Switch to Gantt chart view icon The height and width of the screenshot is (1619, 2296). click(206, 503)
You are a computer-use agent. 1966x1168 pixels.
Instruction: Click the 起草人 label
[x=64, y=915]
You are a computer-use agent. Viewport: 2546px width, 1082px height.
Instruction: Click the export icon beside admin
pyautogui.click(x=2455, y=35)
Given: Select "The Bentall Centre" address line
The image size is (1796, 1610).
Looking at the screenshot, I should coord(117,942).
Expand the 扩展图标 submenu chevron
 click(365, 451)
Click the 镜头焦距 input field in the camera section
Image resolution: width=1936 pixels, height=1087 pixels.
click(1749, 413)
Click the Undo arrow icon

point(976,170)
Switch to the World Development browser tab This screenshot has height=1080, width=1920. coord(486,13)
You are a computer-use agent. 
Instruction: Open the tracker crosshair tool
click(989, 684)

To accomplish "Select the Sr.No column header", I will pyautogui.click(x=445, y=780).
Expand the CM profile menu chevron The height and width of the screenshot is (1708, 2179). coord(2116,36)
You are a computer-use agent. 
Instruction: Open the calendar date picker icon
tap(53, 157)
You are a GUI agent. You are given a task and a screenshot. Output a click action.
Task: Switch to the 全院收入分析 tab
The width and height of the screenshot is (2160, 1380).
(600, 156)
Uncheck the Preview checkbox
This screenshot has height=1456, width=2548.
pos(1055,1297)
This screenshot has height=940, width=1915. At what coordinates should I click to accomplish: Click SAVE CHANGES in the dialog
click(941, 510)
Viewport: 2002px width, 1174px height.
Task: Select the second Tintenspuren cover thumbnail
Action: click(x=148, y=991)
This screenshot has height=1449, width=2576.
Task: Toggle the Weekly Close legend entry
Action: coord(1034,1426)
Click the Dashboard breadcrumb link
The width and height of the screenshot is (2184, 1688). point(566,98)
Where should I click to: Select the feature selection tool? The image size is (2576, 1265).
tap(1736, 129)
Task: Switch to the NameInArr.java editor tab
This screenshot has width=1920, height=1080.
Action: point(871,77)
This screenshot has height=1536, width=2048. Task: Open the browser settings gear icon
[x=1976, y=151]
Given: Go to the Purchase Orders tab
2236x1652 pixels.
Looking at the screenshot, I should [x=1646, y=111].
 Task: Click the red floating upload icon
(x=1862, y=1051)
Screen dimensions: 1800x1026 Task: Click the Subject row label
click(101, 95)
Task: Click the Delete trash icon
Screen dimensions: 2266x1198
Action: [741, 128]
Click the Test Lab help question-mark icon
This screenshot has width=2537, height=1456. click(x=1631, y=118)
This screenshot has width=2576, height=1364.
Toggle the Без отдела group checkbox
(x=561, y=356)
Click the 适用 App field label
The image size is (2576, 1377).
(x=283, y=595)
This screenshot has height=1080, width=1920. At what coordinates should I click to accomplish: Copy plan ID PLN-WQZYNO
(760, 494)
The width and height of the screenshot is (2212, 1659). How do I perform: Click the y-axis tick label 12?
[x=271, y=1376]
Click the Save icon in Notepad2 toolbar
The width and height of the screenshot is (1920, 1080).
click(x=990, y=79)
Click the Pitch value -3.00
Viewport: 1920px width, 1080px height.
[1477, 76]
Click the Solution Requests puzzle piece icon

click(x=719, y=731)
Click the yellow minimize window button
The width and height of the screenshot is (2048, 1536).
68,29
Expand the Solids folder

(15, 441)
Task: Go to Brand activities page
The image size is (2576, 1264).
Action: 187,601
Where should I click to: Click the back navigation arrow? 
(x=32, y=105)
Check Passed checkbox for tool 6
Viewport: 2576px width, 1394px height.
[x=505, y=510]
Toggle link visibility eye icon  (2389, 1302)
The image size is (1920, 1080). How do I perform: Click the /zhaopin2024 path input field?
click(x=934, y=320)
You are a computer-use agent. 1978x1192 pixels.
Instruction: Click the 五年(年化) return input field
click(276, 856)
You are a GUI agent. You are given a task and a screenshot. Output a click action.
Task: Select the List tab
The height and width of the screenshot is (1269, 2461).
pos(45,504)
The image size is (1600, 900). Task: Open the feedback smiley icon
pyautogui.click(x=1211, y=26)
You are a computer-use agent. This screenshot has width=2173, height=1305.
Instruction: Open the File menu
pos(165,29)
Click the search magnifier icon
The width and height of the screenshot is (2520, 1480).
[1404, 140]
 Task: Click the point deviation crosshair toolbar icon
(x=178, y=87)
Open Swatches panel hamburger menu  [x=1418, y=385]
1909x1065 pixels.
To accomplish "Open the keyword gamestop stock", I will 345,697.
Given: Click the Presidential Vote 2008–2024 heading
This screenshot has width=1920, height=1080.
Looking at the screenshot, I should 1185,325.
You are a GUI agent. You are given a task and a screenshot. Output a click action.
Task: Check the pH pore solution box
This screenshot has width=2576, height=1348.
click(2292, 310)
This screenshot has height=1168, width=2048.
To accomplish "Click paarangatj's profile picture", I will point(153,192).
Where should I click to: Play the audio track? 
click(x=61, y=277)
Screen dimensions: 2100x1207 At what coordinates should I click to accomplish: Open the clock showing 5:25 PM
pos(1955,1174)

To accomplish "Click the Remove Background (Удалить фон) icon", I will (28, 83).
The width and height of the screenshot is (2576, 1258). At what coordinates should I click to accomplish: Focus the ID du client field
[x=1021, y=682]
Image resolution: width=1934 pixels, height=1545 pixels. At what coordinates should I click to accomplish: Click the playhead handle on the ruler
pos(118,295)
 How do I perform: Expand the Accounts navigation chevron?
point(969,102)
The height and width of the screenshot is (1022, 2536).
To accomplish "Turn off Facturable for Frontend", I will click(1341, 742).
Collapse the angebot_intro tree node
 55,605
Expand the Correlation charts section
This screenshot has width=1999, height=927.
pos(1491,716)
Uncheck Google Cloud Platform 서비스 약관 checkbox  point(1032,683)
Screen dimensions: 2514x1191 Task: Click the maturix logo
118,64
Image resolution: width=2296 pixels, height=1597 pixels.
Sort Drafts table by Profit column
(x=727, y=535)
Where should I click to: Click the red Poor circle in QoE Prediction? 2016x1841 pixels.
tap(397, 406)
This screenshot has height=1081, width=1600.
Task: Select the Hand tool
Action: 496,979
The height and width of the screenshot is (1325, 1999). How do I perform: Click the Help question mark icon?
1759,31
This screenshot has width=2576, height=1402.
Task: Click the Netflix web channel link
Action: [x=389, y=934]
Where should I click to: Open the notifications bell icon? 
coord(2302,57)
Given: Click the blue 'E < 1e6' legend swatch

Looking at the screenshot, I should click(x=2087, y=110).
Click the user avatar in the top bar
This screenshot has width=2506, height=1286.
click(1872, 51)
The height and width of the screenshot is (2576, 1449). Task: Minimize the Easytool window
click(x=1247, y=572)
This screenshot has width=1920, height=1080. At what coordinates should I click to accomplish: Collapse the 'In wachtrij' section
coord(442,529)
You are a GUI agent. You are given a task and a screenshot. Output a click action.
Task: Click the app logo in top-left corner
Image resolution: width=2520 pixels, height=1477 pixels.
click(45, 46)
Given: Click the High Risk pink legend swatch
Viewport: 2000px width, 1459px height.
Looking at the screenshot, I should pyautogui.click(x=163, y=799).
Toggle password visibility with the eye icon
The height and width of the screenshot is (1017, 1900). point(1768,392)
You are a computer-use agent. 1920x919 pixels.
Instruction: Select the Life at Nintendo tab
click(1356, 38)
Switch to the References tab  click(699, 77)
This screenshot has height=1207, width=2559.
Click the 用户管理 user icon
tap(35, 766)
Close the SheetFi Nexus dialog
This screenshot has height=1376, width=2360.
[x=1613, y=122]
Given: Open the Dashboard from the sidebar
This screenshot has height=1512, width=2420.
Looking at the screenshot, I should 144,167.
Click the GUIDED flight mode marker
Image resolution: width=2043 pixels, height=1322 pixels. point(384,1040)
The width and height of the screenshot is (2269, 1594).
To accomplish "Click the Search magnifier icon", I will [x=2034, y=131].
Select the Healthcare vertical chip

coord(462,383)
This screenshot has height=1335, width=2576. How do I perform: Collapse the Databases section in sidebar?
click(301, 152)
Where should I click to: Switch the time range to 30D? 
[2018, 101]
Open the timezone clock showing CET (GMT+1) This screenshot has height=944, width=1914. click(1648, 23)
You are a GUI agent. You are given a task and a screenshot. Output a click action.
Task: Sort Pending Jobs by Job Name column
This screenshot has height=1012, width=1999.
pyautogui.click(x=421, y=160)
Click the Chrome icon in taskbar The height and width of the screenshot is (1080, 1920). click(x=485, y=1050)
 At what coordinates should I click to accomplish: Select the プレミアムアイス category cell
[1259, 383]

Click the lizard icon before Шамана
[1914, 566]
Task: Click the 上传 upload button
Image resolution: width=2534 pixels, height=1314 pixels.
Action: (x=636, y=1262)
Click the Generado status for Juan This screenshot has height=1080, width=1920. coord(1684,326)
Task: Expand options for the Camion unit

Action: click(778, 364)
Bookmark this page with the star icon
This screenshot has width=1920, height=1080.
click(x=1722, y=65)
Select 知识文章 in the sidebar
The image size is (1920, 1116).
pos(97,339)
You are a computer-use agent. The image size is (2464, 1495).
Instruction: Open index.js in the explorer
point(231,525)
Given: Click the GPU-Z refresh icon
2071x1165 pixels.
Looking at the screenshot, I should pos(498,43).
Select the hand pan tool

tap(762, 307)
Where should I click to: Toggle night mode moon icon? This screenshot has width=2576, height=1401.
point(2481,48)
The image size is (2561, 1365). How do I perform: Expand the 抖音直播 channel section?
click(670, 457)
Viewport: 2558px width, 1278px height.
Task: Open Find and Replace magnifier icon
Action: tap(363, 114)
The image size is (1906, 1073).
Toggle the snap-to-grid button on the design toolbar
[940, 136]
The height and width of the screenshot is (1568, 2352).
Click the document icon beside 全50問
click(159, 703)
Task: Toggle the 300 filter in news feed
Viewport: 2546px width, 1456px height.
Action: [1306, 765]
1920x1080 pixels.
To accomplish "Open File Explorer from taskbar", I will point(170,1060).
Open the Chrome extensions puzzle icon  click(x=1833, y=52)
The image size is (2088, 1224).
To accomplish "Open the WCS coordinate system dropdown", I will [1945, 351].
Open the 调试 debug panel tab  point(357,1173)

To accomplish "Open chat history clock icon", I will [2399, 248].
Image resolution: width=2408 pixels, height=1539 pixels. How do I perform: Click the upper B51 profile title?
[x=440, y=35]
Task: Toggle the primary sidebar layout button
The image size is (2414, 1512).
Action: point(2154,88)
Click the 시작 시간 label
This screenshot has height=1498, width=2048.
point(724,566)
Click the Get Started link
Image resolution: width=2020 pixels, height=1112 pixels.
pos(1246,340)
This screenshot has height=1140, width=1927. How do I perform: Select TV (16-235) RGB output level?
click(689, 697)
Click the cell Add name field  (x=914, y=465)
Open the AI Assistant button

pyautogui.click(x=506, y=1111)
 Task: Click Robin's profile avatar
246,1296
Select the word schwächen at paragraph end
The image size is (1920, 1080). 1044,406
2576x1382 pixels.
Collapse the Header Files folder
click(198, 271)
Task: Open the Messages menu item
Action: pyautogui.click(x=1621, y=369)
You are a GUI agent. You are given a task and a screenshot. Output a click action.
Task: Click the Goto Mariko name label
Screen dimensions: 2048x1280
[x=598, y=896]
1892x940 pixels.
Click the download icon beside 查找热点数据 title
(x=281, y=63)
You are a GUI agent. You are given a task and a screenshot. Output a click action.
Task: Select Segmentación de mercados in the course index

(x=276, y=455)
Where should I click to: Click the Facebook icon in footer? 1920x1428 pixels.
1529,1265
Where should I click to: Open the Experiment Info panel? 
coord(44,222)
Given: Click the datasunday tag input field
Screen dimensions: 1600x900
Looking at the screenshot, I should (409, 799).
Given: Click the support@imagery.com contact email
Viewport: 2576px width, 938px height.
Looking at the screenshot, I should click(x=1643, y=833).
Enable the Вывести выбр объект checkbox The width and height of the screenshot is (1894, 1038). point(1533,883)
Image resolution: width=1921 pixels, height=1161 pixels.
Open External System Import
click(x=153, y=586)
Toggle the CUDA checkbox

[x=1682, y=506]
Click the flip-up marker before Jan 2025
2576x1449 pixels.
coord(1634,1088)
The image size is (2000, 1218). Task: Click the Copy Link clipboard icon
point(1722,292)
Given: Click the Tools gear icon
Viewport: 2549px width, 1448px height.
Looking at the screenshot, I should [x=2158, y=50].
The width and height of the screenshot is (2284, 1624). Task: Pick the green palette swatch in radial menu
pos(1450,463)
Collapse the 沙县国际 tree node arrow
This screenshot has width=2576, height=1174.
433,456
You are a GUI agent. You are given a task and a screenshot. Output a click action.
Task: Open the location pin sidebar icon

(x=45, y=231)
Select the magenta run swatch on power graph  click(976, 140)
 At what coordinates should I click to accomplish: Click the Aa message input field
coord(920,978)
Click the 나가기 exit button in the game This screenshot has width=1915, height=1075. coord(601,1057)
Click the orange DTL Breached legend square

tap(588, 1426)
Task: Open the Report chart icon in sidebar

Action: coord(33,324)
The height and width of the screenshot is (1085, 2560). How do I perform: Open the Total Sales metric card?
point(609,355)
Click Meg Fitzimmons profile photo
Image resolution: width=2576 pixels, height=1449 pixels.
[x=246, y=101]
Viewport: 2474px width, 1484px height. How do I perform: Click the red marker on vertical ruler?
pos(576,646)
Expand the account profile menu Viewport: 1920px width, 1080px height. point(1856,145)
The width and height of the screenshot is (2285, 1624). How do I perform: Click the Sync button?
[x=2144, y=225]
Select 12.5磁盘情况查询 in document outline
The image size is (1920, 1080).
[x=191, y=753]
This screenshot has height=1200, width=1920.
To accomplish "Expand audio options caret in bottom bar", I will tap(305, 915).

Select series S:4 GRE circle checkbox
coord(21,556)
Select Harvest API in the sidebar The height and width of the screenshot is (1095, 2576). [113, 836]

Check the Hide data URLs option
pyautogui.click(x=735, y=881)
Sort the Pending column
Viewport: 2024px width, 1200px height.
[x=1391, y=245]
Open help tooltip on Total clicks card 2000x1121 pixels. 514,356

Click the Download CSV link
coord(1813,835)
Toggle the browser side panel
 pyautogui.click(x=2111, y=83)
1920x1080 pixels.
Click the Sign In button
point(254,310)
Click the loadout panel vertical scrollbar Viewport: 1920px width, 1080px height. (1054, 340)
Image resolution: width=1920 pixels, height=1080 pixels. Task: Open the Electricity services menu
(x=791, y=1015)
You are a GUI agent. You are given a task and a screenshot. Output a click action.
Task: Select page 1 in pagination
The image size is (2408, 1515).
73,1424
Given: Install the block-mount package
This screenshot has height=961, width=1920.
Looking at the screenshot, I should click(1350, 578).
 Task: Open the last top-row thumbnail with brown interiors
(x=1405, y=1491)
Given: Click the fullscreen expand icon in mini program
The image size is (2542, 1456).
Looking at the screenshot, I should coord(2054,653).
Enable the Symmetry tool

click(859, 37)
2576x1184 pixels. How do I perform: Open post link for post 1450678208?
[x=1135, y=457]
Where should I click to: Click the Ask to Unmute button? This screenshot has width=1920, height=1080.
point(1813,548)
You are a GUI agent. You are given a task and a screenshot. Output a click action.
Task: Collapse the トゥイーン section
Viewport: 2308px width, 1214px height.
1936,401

- - -

● Your goal: Scan the entries for lines holding the string "Chrome", then copy every one of them.

● Exercise answer:
Click the Chrome icon in taskbar The height and width of the screenshot is (1080, 1920). click(x=485, y=1050)
Open the Chrome extensions puzzle icon  click(x=1833, y=52)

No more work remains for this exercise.